Do ya'll still have your spleens and gallbladders or did you lose them while on chemo? Are ya'll on treatment? If you don't have spleens how has this affected you with respect to your platelet production and white blood cell production during your battles with HCV?
if you don't mind - I was wondering what the issues are, if any, after losing your spleen? Does it cause you and additional health issues or lifestyle changes? I hope I'm not being too forward in asking.
I have a feeling I may not get to keep mine forever.
Smaug; Thanks for the descriptions! I was afraid I had one of those pre tx. I had to have a spinal tap and was scared to death. Luckily, it wasn't to be.
Mouse and other survivors! Congrats and so glad to hear this. I can only imagine it was awful!

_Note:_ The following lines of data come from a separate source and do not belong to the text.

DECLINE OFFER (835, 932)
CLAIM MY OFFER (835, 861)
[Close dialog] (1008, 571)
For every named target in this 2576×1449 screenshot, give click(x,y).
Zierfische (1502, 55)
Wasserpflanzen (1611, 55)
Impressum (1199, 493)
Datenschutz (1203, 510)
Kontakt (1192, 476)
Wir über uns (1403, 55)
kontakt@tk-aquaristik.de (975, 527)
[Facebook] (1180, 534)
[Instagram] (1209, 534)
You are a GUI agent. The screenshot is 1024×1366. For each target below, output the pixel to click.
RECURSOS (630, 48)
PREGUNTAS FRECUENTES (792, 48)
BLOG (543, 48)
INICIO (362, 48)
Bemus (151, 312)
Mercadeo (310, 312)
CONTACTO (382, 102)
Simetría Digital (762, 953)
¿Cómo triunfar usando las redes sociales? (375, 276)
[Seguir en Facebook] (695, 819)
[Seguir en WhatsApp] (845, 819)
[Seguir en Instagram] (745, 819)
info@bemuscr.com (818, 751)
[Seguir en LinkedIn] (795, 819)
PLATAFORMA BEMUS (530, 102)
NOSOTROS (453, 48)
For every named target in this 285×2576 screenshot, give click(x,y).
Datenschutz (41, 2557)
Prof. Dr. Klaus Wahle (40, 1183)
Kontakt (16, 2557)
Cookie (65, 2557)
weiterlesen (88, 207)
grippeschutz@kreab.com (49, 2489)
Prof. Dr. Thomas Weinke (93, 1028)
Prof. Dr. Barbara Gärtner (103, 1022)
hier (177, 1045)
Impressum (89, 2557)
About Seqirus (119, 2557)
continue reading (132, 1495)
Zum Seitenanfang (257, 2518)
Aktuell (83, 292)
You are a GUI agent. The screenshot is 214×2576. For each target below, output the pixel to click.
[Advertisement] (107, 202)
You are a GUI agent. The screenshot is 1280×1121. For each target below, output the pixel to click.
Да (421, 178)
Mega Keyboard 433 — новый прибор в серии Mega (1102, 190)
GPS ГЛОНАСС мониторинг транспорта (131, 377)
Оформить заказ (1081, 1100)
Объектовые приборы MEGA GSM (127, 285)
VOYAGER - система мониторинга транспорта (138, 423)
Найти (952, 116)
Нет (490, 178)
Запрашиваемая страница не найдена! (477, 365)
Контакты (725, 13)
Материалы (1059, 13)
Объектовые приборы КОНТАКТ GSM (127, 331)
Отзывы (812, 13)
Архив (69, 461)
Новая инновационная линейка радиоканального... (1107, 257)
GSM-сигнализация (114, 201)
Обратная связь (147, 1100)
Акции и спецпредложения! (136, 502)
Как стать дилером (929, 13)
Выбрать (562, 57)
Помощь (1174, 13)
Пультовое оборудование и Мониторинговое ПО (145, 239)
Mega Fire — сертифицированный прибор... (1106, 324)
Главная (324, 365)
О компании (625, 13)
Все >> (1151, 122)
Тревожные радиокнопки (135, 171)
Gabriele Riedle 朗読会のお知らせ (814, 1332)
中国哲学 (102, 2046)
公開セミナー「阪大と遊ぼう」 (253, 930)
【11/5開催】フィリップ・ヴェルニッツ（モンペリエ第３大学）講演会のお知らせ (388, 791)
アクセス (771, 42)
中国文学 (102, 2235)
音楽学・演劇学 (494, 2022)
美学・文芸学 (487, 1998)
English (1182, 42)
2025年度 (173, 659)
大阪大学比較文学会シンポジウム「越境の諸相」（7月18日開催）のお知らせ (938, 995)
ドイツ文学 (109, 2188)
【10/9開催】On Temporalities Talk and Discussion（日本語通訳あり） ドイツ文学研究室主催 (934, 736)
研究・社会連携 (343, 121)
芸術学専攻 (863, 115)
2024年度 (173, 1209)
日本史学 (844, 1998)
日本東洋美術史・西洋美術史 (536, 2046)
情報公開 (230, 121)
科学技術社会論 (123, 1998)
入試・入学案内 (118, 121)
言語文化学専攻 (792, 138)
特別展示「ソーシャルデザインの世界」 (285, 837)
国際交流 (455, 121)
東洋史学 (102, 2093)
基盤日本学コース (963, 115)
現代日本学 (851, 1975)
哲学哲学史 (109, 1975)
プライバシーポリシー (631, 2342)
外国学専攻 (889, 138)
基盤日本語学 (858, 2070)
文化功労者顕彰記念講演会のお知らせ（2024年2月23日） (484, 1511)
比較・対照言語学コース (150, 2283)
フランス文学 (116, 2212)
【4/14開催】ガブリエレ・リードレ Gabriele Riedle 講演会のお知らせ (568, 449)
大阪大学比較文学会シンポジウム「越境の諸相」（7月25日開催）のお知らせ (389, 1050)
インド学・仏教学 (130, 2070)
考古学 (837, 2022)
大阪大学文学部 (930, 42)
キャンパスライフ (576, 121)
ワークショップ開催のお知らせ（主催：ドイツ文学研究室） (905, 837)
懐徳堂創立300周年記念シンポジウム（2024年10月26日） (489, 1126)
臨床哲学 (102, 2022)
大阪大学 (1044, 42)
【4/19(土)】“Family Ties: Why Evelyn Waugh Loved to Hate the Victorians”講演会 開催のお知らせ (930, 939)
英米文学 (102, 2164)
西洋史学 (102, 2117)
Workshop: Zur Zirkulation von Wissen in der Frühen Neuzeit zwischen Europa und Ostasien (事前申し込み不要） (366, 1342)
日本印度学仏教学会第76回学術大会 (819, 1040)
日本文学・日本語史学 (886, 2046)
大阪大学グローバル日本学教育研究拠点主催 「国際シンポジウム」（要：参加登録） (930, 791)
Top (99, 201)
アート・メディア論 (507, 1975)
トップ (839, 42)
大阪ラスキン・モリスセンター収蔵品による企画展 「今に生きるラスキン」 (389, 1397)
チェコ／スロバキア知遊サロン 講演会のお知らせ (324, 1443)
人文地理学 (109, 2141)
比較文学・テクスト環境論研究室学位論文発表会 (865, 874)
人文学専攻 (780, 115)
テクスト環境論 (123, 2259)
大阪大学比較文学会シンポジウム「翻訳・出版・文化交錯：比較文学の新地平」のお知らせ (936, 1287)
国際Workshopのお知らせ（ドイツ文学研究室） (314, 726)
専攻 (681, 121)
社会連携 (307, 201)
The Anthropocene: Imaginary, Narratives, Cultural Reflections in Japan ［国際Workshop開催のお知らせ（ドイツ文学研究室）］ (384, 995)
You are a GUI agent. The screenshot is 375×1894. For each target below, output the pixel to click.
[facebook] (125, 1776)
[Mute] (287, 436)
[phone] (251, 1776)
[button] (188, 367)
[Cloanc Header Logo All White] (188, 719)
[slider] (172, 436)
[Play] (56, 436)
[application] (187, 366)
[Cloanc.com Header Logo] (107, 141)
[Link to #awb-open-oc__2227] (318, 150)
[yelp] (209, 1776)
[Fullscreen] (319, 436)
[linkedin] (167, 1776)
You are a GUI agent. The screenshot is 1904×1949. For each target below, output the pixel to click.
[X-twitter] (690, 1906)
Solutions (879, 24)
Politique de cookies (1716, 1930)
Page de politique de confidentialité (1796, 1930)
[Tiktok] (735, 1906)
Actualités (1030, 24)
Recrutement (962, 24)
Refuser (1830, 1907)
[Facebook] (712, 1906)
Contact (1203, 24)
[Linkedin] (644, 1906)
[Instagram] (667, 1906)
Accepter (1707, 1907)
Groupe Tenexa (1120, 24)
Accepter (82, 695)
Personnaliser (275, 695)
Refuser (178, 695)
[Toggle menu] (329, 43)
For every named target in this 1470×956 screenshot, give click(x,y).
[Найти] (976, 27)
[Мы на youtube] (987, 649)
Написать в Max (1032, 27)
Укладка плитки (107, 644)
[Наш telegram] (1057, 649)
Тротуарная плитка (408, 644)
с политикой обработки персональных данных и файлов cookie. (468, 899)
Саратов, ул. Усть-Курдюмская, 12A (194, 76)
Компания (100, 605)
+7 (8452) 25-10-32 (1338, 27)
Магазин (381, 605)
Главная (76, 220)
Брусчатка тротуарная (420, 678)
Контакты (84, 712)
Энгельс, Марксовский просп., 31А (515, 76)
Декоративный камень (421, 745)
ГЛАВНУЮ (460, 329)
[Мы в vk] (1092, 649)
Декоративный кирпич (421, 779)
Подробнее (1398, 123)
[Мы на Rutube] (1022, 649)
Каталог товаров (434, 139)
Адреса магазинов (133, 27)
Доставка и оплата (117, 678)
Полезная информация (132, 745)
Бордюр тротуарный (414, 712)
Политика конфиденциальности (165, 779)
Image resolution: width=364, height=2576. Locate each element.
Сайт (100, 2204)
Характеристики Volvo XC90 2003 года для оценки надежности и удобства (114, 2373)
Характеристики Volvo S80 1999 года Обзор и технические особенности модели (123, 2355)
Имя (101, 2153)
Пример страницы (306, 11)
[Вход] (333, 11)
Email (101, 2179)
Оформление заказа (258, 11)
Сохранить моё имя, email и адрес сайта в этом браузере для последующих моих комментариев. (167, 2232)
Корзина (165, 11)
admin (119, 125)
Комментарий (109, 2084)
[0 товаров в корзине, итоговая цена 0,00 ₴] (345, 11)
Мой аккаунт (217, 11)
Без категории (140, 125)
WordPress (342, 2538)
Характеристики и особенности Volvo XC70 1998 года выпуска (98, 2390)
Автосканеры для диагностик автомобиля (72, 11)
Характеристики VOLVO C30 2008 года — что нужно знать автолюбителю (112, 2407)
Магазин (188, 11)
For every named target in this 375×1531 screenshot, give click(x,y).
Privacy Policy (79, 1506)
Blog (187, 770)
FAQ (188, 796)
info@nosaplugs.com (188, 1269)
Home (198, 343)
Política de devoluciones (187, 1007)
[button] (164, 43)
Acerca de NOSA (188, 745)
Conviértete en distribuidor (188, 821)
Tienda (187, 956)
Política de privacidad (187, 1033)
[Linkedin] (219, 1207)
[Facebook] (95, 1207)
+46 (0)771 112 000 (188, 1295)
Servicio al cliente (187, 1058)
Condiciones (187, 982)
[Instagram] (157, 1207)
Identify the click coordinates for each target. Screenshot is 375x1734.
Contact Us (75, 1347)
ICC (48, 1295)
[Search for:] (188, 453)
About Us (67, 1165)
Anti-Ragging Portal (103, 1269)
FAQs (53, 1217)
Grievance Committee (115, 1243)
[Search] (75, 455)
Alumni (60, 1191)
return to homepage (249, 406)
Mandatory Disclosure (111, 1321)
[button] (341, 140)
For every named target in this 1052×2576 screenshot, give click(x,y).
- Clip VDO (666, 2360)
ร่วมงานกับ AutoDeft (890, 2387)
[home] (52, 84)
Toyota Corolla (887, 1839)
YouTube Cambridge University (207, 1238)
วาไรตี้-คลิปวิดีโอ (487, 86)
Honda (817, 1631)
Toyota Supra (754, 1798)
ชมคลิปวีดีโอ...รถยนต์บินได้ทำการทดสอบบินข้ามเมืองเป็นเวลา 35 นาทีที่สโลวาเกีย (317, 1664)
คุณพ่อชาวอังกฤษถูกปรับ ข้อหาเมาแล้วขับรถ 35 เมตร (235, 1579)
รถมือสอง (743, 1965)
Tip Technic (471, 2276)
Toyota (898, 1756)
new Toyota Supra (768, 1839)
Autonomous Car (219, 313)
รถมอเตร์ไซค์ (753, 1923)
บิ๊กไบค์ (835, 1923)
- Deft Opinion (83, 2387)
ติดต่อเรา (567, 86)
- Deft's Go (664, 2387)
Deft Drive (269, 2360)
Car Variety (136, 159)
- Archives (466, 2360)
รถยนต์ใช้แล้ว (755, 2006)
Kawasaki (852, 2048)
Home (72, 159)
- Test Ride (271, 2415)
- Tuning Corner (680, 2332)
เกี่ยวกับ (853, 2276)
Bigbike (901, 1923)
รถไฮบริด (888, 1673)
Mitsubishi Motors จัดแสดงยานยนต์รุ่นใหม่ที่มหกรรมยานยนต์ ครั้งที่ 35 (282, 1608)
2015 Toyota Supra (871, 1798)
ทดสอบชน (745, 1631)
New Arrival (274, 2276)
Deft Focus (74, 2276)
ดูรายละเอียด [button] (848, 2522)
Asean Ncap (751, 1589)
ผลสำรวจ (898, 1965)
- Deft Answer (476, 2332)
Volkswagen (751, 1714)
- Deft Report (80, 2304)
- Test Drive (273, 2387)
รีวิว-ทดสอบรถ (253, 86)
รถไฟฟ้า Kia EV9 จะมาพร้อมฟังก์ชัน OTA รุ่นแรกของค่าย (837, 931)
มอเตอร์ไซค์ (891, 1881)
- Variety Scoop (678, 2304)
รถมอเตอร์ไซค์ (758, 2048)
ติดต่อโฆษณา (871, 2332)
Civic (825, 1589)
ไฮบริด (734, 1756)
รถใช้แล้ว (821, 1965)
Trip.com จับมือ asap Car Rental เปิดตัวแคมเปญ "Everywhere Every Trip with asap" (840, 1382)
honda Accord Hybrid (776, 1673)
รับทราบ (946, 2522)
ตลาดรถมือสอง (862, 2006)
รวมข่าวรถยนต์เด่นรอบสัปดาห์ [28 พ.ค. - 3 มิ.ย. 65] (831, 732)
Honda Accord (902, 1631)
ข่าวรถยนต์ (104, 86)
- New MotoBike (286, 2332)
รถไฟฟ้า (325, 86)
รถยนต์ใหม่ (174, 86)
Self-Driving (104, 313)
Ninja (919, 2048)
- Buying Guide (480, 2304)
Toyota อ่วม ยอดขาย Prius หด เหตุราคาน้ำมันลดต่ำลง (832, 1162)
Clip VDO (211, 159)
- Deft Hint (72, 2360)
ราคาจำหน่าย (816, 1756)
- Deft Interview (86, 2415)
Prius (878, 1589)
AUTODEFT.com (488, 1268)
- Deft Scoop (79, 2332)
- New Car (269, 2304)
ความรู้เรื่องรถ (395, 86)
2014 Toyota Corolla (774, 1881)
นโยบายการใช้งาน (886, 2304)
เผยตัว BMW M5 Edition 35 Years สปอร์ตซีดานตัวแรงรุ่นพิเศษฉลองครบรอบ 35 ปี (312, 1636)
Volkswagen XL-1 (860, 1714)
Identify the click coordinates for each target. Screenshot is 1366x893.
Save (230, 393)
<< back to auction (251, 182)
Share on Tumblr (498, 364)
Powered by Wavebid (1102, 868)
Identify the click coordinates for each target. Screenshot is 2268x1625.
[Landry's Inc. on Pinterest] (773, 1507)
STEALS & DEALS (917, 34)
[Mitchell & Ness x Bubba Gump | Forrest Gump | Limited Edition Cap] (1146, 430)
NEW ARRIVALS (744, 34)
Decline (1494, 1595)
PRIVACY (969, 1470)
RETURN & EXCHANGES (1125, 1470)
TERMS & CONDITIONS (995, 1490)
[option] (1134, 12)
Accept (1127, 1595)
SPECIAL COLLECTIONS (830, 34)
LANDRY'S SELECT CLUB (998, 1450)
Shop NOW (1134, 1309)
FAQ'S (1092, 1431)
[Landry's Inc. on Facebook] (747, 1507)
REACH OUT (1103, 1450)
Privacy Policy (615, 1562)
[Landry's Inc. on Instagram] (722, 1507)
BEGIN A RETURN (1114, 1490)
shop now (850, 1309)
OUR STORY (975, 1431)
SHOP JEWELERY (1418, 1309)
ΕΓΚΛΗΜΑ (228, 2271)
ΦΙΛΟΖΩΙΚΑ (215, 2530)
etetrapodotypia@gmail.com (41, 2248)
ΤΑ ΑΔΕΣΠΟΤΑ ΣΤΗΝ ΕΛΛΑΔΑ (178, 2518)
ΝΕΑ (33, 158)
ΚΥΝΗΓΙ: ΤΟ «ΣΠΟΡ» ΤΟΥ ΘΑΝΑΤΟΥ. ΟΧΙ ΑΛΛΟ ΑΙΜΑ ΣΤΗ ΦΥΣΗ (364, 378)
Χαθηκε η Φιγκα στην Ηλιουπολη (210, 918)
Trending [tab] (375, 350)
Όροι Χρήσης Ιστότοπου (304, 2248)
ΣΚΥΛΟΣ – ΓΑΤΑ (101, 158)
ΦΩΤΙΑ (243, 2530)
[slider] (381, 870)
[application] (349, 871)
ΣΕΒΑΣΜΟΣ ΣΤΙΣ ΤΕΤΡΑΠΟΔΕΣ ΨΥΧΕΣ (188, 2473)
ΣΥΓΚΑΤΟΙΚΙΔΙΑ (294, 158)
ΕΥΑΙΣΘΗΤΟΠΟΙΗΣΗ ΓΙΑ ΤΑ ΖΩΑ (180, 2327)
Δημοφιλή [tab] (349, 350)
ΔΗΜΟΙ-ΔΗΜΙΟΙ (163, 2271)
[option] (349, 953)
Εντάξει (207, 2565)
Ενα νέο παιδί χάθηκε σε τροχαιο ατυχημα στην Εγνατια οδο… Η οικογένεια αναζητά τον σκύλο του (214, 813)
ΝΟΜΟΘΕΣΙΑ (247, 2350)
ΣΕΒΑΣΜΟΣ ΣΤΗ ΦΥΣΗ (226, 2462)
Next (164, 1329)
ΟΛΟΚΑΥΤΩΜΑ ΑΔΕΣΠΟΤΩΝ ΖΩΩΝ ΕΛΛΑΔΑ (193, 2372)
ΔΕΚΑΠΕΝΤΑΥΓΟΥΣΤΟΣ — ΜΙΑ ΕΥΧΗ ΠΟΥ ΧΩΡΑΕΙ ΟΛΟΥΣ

for me, the biggest issue about not having a spleen is the ability to fight infection. They only real life style change I have had to make is keeping at broad spectrum antibiotic in the house at all times. I h ave been told that not having a spleen can really mess with platelet production but so far I haven't had any real issues. Oh and not having a spleen has let me get the flu shot when they first come out. They classify us spleen-less folk as high risk for flu.
Thanks for the info. It sounds kind of scary in terms of worrying about infections, but not as scary as I'd feared. When I worked for Child Protective Services many years ago, I had a foster parent who had a child placed with her - and that child had had her spleen removed (she was very young - about 4 years old or so) - but I'd thought I remembered her having a much worse time, or having to have a special diet or something. I think I just disremembered the situation, or else she had other medical issues. It makes me feel better to know that its not as severe as what I thought I'd recalled.
I still have my spleen and gallbladder so I don't have any insight to offer there. alagirl, really hoping you can make it through with the spleen intact.
Mouse, it's great to meet another AML survivor. Congrats to you! I beat it with a bone marrow transplant in '81.
Hi all, I have been out of town but am back (obviously). My spleen and gall bladder are intact. Mouse ... what a complication. It, however, does not appear to be getting you down and out. It is just making you stronger. I am glad you are here for alagirl for hope, support and advice. Hang in there alagirl.
Smaug ... what AML stats those are. If it was 20.7 % survivial in 1996 through 2003, imagine what it was in '81 and '83 when you both rode that train. You are both miracles. So good to know you. Imagine all this support that was not available without the internet. There must have been a lot less hope and a lot more isolation.